# If a 3/2 kg object moving at 8 m/s slows to a halt after moving 4 m, what is the coefficient of kinetic friction of the surface that the object was moving over?

Jan 28, 2016

By using kinematics, we can determine the acceleration, and use that to find the coefficient of friction.

#### Explanation:

By Newton's ${2}^{n d}$ law, we know that acceleration is the result of a force, in this case the force of friction.

${F}_{\text{net}} = m a$

To find acceleration, we have three variables:
${v}_{i} = 8 \frac{m}{s}$
${v}_{f} = 0 \frac{m}{s}$
$\Delta d = 4 m$

We can find acceleration using:

${v}_{f}^{2} = {v}_{i}^{2} + 2 a \Delta d$

${0}^{2} = {8}^{2} + 2 a \cdot 4$
$a = - {8}^{2} / \left(2 \cdot 4\right) = - 8 \frac{m}{s} ^ 2$

Now, with the acceleration, we could sub it in to the second law formula above, find the force of friction, and use that to find the coefficient, but let me show you a little magical shortcut that not only makes it faster, but also eliminates the need to know the mass of the object!

**What the task requires:** Extend the friction-coefficient solution above, picking up after its last sentence.

**Data provided:**
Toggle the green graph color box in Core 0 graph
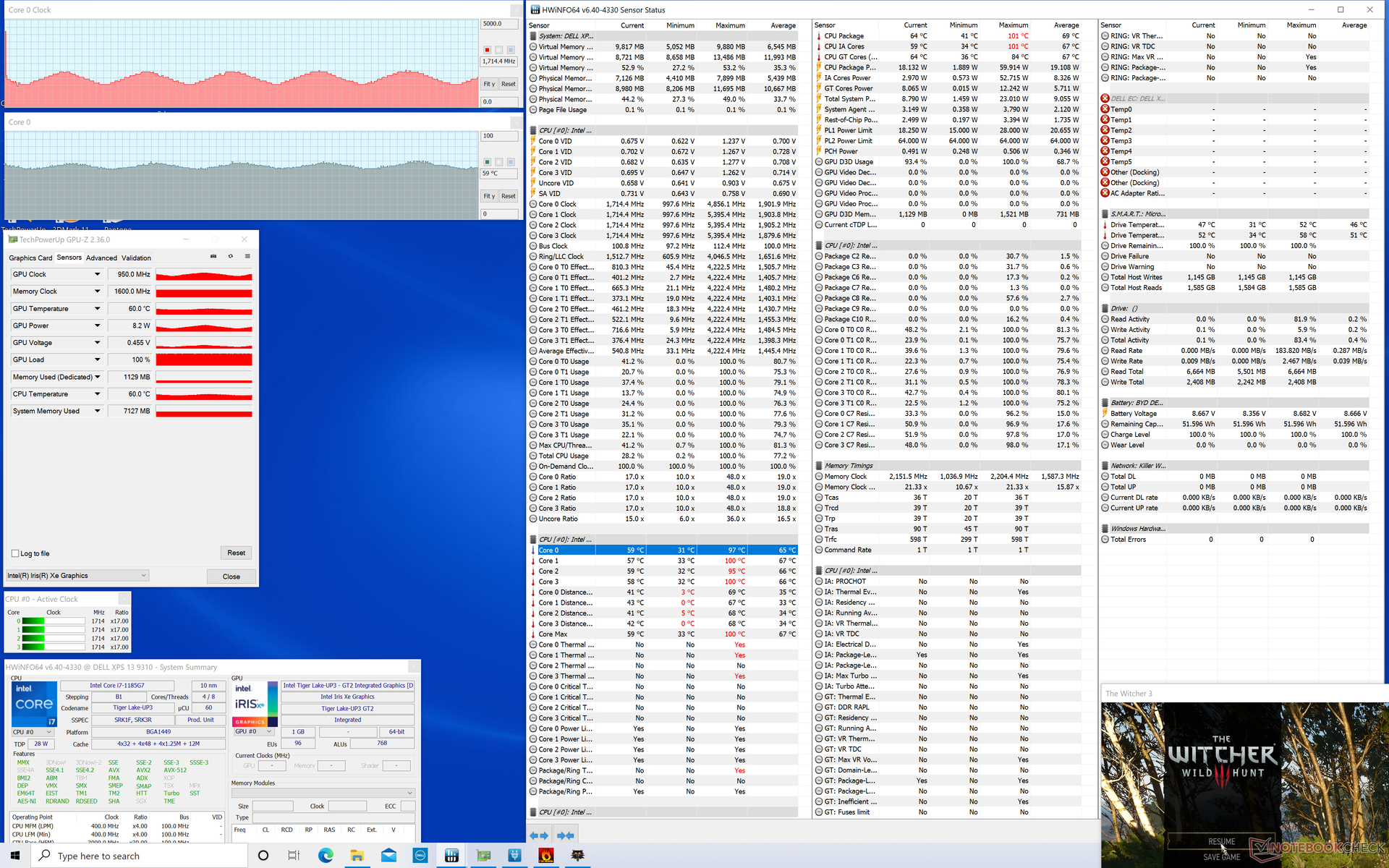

**Task output:**
${F}_{\text{net}} = m a$

In this case, the net force is provided by friction, and friction is described by it's coefficient as follows:

${F}_{\text{friction" = mu_k F_"Normal}}$

and in this case, ${F}_{\text{Normal}} = m g$

so ${F}_{\text{net}} = {\mu}_{k} m g$

${\mu}_{k} m g = m a$ and the masses cancel out!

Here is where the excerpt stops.